(Excerpt begins)
Shelby B. Scott, Galena K. Rhoades, Scott M. Stanley, Elizabeth S. Allen, and Howard J. Markman

Reasons for Divorce and Recollections of Premarital Intervention: Implications for Improving Relationship Education, Journal of Couple and Family Psychology

So substance abuse was a factor in 50% of divorces. Again, that’s HUGE.

A different meta-analysis that was conducted in 2009 found that alcohol use was maladaptive in marriage. There was speculation in the literature that people were turning to alcohol to cope with issues, and that this may actually reduce stress, but this meta-analysis confirmed that alcohol use was maladaptive. It also found that men were more likely to be substance abusers. 

Abuse

Then there’s the super serious one: abuse. One quarter of divorces involved domestic violence. The study reports:

Participants often expressed how the abuse in their relationship developed gradually, with intensified cycles of abuse and contrition, until the severity of the abuse intensified to insurmountable levels.

Shelby B. Scott, Galena K. Rhoades, Scott M. Stanley, Elizabeth S. Allen, and Howard J. Markman

Reasons for Divorce and Recollections of Premarital Intervention: Implications for Improving Relationship Education, Journal of Couple and Family Psychology

A study out of Queen’s University (my alma mater) found that women are 1.75 to 5.7 times more likely to divorce if they are abused.
(Excerpt ends)
(Given records begins)
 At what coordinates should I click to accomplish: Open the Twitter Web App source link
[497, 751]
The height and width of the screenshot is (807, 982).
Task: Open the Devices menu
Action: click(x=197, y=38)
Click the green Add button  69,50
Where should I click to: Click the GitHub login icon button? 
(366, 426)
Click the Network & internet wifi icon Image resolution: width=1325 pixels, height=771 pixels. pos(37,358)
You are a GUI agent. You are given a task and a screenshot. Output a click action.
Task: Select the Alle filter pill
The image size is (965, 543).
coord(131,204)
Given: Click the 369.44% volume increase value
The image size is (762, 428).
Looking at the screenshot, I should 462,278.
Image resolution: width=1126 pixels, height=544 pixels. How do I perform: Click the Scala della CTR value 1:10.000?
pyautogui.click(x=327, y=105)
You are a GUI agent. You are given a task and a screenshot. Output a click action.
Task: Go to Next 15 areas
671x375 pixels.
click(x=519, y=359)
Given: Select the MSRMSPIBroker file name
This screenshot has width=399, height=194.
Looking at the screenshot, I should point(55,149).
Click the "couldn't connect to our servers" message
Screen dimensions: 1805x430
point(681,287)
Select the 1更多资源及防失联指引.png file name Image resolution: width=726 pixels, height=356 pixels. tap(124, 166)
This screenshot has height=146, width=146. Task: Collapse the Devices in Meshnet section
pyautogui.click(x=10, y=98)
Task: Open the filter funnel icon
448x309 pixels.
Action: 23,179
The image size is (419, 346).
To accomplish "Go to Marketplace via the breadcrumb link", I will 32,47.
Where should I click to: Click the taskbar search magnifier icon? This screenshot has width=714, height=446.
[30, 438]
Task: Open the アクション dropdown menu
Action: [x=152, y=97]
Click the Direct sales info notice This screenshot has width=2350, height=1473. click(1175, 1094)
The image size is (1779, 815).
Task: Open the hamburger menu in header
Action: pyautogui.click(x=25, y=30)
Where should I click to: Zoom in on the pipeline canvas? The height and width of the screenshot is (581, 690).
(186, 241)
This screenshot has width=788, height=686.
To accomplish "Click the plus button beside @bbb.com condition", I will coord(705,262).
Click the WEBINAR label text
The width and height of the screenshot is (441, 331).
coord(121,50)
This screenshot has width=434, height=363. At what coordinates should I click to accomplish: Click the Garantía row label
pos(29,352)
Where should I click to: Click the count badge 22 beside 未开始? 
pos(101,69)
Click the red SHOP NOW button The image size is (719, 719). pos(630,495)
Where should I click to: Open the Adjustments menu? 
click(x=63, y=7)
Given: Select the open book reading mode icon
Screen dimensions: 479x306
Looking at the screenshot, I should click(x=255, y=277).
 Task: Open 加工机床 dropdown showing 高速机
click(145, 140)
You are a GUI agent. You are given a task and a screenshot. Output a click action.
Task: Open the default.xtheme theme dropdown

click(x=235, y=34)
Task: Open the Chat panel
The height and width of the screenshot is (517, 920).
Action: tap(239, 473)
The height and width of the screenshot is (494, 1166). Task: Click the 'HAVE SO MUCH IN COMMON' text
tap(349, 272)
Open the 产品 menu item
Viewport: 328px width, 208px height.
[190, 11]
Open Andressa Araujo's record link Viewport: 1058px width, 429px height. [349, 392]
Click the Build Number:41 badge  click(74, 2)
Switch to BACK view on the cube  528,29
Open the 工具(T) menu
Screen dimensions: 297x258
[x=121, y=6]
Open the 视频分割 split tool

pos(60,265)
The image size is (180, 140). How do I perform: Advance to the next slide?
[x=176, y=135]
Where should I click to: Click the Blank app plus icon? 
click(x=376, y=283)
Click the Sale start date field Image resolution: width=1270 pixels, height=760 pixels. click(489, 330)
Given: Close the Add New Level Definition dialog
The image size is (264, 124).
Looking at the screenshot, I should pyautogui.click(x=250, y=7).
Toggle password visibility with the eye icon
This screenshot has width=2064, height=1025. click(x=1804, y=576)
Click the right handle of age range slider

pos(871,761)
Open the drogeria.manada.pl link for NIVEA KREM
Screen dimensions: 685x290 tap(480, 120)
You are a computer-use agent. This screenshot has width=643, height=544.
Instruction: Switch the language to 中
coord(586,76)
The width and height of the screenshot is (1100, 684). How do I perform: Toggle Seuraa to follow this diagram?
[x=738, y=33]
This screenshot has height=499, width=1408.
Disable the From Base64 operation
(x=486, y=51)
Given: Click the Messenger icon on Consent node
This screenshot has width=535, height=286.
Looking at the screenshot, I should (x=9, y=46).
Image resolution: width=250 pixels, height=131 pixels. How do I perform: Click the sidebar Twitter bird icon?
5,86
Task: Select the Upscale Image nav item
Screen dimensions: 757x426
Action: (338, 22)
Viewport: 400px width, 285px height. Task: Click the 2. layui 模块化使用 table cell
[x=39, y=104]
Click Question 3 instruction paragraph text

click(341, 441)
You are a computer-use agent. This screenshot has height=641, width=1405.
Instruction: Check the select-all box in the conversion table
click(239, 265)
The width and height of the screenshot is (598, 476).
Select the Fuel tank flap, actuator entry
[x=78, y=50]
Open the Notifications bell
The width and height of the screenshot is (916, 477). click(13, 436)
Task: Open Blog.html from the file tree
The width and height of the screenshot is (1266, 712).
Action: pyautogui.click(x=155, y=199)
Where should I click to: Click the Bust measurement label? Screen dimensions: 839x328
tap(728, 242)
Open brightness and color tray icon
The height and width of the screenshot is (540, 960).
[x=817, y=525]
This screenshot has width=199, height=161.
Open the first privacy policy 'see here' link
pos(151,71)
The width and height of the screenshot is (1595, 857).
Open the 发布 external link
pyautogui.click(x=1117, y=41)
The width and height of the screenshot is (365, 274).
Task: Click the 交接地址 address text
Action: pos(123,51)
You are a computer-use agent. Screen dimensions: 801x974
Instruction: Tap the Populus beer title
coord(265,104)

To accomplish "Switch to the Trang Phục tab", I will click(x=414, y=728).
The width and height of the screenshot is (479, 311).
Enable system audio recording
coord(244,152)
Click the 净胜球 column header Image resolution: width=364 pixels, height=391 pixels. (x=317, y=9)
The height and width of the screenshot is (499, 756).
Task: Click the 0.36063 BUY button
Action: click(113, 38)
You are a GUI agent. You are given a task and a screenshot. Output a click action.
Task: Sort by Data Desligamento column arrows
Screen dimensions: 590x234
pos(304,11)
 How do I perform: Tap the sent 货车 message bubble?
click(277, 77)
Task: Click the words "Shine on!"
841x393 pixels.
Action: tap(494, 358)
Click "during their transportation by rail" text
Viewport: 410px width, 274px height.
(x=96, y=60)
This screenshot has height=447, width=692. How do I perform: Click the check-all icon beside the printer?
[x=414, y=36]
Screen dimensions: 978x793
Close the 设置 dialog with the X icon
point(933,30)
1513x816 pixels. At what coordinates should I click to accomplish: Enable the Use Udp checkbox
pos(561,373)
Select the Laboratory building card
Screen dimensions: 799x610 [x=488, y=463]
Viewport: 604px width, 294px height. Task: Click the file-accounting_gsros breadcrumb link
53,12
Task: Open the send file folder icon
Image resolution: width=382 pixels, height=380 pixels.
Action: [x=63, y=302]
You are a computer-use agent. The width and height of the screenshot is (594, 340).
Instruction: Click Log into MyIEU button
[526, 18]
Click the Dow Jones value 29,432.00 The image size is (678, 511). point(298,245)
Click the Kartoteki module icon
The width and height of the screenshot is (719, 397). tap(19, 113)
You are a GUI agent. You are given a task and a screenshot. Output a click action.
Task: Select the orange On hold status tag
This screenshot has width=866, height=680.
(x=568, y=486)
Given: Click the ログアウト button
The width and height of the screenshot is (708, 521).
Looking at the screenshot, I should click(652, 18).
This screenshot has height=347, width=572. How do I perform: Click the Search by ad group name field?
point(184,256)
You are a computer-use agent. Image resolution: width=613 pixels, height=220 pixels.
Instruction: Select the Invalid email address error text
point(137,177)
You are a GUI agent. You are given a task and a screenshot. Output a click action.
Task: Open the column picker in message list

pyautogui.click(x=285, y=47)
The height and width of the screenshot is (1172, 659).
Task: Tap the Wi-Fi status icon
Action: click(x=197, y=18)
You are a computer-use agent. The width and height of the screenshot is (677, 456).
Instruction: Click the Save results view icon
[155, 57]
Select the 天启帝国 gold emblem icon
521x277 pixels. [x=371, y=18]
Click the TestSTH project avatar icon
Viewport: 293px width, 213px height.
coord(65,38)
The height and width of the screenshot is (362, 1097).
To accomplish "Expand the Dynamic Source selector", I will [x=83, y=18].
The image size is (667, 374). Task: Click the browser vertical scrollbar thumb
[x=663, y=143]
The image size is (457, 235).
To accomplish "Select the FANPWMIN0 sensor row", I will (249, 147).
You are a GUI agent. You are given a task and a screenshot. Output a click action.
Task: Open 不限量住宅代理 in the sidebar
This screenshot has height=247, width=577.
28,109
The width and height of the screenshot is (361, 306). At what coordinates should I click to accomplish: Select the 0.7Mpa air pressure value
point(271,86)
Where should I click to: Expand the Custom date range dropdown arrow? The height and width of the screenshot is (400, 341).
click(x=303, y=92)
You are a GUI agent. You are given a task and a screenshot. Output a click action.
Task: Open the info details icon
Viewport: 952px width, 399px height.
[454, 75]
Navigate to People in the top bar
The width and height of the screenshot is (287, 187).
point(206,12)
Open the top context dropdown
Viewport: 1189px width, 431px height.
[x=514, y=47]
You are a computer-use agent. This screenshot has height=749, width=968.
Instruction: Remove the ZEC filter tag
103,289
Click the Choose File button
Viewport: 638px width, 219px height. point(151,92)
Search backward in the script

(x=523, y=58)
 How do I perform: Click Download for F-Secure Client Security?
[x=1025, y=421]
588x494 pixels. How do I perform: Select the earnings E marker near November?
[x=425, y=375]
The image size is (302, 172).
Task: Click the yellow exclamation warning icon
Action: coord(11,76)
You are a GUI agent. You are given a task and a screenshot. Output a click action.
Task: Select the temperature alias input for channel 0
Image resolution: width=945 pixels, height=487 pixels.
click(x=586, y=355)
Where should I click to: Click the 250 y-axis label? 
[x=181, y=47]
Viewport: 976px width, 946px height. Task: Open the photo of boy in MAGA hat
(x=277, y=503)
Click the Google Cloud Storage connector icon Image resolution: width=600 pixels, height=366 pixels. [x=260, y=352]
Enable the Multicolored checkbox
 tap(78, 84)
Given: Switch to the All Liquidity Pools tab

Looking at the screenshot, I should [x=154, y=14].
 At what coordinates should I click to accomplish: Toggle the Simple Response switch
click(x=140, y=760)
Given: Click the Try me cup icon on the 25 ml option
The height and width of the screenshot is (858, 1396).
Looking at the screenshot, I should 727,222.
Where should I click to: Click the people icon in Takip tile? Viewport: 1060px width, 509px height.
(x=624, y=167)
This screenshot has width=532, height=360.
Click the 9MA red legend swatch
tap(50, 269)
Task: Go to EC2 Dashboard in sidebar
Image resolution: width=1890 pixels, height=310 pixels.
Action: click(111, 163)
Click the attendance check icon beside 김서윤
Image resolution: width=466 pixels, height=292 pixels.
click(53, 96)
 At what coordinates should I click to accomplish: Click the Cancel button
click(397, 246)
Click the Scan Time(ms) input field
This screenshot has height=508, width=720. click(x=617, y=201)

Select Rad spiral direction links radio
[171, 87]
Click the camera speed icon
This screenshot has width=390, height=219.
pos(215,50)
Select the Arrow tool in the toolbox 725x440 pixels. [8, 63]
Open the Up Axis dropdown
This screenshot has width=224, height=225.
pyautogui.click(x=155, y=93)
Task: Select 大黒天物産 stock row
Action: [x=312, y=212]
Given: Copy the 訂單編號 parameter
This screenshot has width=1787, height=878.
(Given records ends)
What you have to do: Rewrite the passage on reasons for divorce from "Then there’s the" up to and including "to insurmountable levels.", replacing "contrition" with "remorse".

Solution for this problem:
Then there’s the super serious one: abuse. One quarter of divorces involved domestic violence. The study reports:

Participants often expressed how the abuse in their relationship developed gradually, with intensified cycles of abuse and remorse, until the severity of the abuse intensified to insurmountable levels.